Combine these flavours in a delicate, light cake, and you’ll have a sweet, delightful treat that will distract you from even the most dreadful of days. Or, it’ll warm your heart on lovely days… you simply can’t go wrong.
1 cup all-purpose flour
½ cup whole wheat flour
¼ teaspoon sea salt
1 ½ teaspoons baking powder
1/8 teaspoon ground cinnamon
¼ cup unsalted butter, at room temperature
½ cup granulated sugar, plus 1 teaspoon to finish
1 large egg
¼ cup milk
¼ cup plain yogurt
2 teaspoons pure vanilla extract
13-15 large blackberries
1. Preheat oven to 350 degrees Fahrenheit and grease a 10” spring form pan; line the bottom with parchment and set aside.
2. In a small bowl, whisk flours, salt, baking powder, and cinnamon; set aside.

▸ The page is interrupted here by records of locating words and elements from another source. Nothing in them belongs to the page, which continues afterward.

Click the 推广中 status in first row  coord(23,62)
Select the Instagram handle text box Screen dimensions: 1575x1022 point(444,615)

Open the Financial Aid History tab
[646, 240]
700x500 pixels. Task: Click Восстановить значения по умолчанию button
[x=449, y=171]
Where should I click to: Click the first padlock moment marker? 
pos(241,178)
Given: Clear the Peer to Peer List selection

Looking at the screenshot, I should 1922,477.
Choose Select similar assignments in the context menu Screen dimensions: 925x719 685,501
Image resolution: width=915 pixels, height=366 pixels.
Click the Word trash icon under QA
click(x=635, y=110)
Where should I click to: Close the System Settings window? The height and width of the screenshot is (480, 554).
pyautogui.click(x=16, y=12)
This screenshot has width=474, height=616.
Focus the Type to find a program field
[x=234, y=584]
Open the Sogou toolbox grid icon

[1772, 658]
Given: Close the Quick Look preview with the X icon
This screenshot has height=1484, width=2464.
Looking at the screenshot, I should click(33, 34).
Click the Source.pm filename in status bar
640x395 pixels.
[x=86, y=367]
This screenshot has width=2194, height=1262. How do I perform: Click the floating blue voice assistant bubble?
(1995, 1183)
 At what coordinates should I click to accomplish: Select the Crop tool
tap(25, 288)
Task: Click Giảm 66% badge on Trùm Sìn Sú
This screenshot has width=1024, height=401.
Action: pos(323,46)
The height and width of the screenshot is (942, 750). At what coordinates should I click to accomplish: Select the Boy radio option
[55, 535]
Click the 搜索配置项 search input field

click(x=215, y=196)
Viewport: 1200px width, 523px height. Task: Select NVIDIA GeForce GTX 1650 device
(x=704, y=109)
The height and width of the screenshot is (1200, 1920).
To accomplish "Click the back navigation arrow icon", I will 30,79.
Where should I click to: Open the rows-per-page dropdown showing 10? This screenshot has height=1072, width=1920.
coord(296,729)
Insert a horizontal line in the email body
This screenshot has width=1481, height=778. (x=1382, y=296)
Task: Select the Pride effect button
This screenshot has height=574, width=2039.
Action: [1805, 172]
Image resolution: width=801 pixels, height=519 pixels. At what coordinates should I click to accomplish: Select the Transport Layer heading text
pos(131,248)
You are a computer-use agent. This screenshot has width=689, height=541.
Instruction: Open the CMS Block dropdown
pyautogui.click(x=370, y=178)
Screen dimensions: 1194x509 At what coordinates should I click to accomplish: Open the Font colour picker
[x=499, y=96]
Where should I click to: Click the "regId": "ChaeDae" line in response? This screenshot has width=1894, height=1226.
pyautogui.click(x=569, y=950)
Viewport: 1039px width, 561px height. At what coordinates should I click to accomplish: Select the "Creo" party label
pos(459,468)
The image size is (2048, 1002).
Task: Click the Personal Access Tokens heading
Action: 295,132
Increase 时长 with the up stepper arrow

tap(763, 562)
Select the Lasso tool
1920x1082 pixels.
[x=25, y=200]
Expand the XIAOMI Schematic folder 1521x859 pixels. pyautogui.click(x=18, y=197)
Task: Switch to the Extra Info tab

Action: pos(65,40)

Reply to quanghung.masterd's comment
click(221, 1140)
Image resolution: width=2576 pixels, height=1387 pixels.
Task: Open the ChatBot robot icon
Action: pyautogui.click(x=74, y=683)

3. In a large bowl fit to an electric mixer, beat butter and sugar at medium-high speed until light and fluffy, about 2-3 minutes. Reduce speed to low and add egg, milk, yogurt, and vanilla; mix for 30 seconds. Add flour mixture and mix just until incorporated.
4. Transfer the mixture to the prepared spring form pan and smooth top with a rubber spatula (or your fingers). Scatter the blackberries over top of the batter as desired and push them in firmly. Sprinkle the remaining 1 teaspoon sugar over top of the cake and bake in the preheated oven for 50-55 minutes, or until the top is golden and a toothpick inserted in the centre comes out clean. Cool on a wire rack for 20 minutes before removing, serve warm with whipped cream or icing sugar if desired (come on… just go for the whipped cream).